The transformation of a caterpillar into a butterfly provides a compelling metaphor for those working to re-imagine and transform organizations and larger systems to be thriving, restorative, and sustainable. This metaphor illustrates how connecting networks of those working for change is the next step to bring about a larger transformation. Elisabet Sahtouris, an evolutionary biologist who has written a wonderful book about how living systems evolve, shared the metaphor as follows:
“My favorite metaphor for the current world transition, first pointed out to me by Norie Huddle (Butterfly, 1990), is that of a butterfly in metamorphosis.
It goes like this: A caterpillar crunches its way through its ecosystem, cutting a swath of destruction by eating as much as hundreds of times its weight in a day, until it is too bloated to continue and hangs itself up, its skin then hardening into a chrysalis.
Inside this chrysalis, deep in the caterpillar’s body, tiny things biologists call ‘imaginal disks’ begin to form. Not recognizing the newcomers, the caterpillar’s immune system snuffs them as they arise. But they keep coming faster and faster, then linking up with each other.
Eventually the caterpillar’s immune system fails from the stress and the disks become imaginal cells that build the butterfly by feeding on the soupy meltdown of the caterpillar’s body.
It took a long time for biologists to understand the reason for the immune system attack on the incipient butterfly cells, but eventually they discovered that the butterfly has its own unique genome, carried by the caterpillar, inherited from long ago in evolution, yet not part of it as such (Margulis & Sagan, Acquiring Genomes 2002.)
If we see ourselves as imaginal discs working to build the butterfly of a better world, we will understand that we are launching a new ‘genome’ of values and practices to replace that of the current unsustainable system. We will also see how important it is to link with each other in the effort, to recognize how many different kinds of imaginal cells it will take to build a butterfly with all its capabilities and colors.”

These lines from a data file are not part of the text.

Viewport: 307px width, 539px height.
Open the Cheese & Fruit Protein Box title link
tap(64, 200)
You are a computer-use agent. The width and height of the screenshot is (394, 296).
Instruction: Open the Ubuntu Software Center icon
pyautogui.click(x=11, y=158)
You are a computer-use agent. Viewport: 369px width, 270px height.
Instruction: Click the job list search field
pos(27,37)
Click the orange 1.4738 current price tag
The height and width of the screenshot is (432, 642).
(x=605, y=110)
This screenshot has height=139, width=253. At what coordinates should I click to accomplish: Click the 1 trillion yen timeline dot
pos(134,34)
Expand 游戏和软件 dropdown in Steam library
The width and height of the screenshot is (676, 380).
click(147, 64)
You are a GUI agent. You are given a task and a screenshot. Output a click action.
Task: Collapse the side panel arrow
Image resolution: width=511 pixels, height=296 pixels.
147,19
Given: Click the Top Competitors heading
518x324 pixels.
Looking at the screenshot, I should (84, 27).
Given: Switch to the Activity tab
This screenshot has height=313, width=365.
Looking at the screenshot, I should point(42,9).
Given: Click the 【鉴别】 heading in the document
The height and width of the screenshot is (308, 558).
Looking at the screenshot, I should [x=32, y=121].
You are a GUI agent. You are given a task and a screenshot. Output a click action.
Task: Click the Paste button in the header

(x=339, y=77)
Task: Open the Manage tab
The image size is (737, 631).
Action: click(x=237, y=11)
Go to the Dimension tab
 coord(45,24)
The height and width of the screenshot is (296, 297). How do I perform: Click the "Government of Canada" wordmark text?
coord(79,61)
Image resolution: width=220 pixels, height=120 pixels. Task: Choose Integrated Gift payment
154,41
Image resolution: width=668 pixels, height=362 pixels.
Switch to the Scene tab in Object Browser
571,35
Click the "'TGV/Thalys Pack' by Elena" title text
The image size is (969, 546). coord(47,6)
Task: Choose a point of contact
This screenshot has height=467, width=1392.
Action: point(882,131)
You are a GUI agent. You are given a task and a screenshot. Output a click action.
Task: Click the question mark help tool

– Elisabet Sahtouris, Ph.D., evolution biologist, lecturer and author of EarthDance: Living Systems in Evolution
Paul Hawken’s book Blessed Unrest, catalogued the thousands and thousands of initiatives and organizations across the globe working for similar aims of restoring the earth, creating economic opportunity and justice for all, spreading democracy, and more. All of these can be seen as “imaginal cells,” responding to conditions around them by taking positive action for reform and inventing “a better way.” With the huge rise of on-line connectivity and communication, as well as new models for linking and aligning this work, we are poised to bring forth this new genome of a sustainable future.